To conclude this part, with respect to the geographical and historical sources of an EU strategic culture, the fact that EU member states are diverse and consequently also have different national strategic cultures, complicates the development of an EU strategic culture. However, as the statements above show, there is nonetheless some convergence in terms of strategies as there are groups of countries, such as Germany, France and the UK, that share similar attitudes.
Political structure and institutions
A further source of strategic culture is the political aspect, especially in terms of the “organization of government and military institutions” that influences both the development of a strategy as well as the use of violence (Moore II 1998, 13).

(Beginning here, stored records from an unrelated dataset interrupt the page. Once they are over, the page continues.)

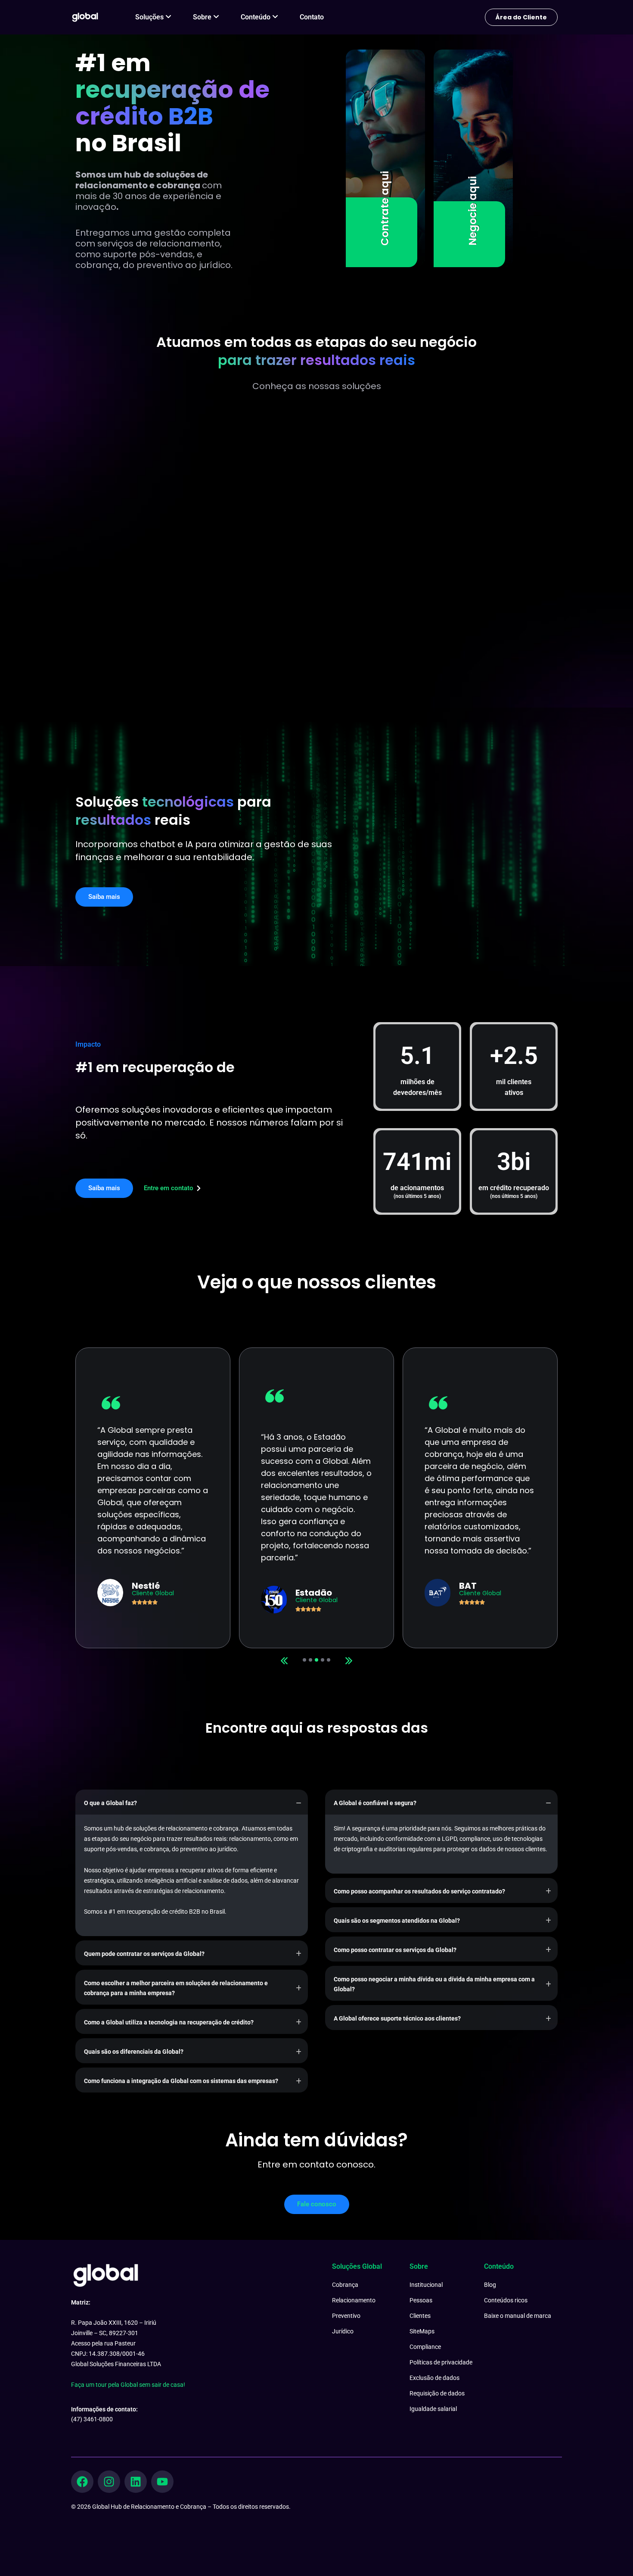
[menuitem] (153, 17)
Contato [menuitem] (312, 17)
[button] (349, 1661)
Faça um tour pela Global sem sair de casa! (128, 2384)
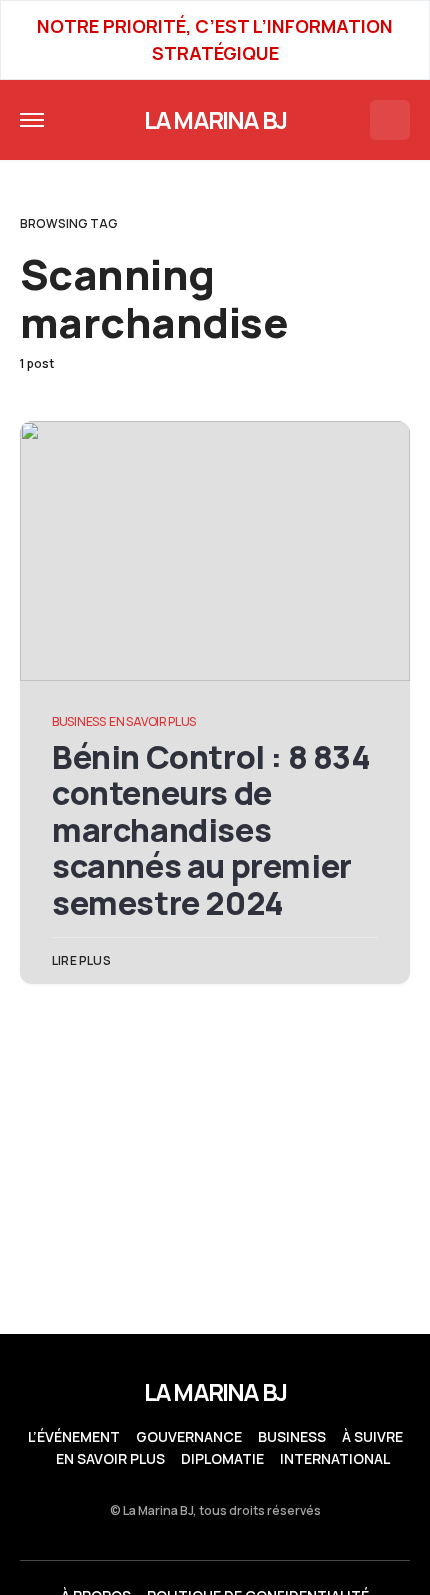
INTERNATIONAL (335, 1459)
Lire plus (81, 960)
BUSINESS (79, 721)
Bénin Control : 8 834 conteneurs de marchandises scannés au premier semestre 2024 (211, 830)
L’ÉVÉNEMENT (74, 1437)
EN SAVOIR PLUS (152, 721)
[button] (32, 120)
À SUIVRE (372, 1437)
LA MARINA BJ (215, 119)
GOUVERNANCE (189, 1437)
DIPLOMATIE (222, 1459)
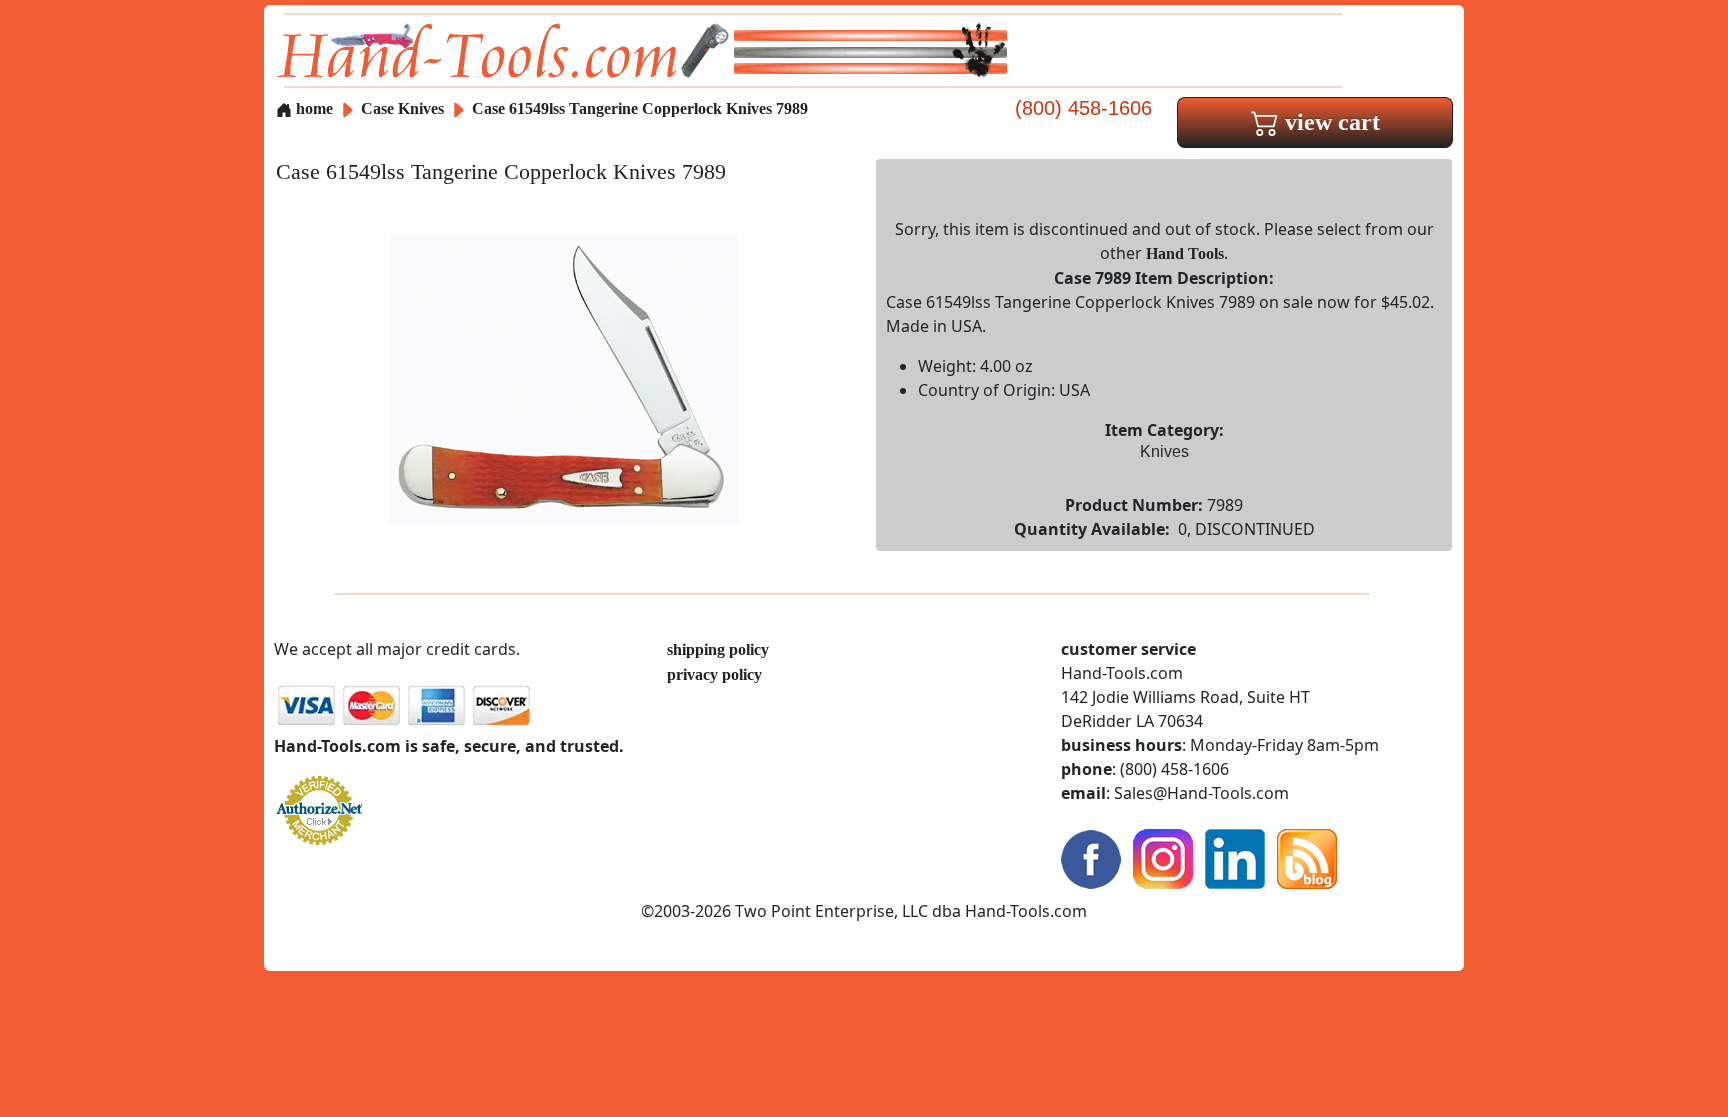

It is striking to realize that over time and despite different geographies and historical experiences, all states in the EU have turned, at different time points and with different speeds of progress, into democracies according to Western perceptions (Hälker 2017, 244-326). There are differences in political structure and institutions, as there are still monarchies such as the constitutional one in the UK and the parliamentary monarchy in Sweden for example, but overall, the basis of the political structure of EU member states is quite similar. The creation of the EU is the result of this rapprochement and such a development implies that the member states also basically share the same values and norms regarding foreign and security policy, such as the preservation of peace, the development and consolidation of democracy, respectfulness for human rights and essential freedoms, etc. that are promoted by the Union (European Union 2018a).